* [Action item]:
Please write out, exactly as they appear, the line containing "Screen dimensions: 1081x1186" and every line after it to the end of the records, and nothing more.

━━━ Data ━━━

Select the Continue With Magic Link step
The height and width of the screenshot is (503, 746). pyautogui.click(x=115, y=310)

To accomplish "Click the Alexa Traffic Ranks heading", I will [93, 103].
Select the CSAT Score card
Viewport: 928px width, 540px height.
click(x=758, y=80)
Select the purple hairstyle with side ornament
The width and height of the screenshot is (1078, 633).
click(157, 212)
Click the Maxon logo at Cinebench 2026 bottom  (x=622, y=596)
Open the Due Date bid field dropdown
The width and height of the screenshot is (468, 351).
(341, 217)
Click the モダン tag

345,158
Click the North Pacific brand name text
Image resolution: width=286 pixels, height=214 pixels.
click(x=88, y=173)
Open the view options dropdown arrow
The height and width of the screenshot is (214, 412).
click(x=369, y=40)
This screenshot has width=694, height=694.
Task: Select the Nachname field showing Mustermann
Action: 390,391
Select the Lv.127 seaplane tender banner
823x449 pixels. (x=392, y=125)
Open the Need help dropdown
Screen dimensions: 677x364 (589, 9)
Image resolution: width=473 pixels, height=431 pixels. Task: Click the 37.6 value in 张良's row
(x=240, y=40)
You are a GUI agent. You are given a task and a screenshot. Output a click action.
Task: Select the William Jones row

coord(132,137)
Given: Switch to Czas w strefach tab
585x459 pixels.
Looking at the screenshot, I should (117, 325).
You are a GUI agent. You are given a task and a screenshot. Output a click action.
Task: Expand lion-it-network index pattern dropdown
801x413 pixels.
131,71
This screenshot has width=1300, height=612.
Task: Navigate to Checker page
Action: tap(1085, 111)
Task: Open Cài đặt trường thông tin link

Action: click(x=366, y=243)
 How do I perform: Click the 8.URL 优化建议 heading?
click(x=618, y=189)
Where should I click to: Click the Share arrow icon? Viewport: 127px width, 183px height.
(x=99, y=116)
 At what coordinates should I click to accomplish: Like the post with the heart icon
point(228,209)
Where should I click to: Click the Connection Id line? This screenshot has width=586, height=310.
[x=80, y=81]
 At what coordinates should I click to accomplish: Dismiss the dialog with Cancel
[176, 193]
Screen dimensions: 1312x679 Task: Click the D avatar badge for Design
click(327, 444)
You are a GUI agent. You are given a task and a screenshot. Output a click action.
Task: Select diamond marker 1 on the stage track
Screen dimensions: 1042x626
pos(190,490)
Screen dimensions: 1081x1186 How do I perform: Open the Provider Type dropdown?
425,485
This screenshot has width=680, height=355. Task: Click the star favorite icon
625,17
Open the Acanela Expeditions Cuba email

━━━

* [Result of the exercise]:
Screen dimensions: 1081x1186 How do I perform: Open the Provider Type dropdown?
425,485
This screenshot has width=680, height=355. Task: Click the star favorite icon
625,17
Open the Acanela Expeditions Cuba email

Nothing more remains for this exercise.